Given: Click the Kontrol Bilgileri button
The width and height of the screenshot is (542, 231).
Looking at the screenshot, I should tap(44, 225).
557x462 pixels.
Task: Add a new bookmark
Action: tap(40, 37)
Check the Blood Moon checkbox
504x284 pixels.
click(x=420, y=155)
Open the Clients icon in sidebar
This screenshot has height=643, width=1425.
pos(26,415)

PROBLEM TO WORK ON - Set down each line of the material above without a single alteration.

RESPONSE TO THIS EXERCISE -
Given: Click the Kontrol Bilgileri button
The width and height of the screenshot is (542, 231).
Looking at the screenshot, I should tap(44, 225).
557x462 pixels.
Task: Add a new bookmark
Action: tap(40, 37)
Check the Blood Moon checkbox
504x284 pixels.
click(x=420, y=155)
Open the Clients icon in sidebar
This screenshot has height=643, width=1425.
pos(26,415)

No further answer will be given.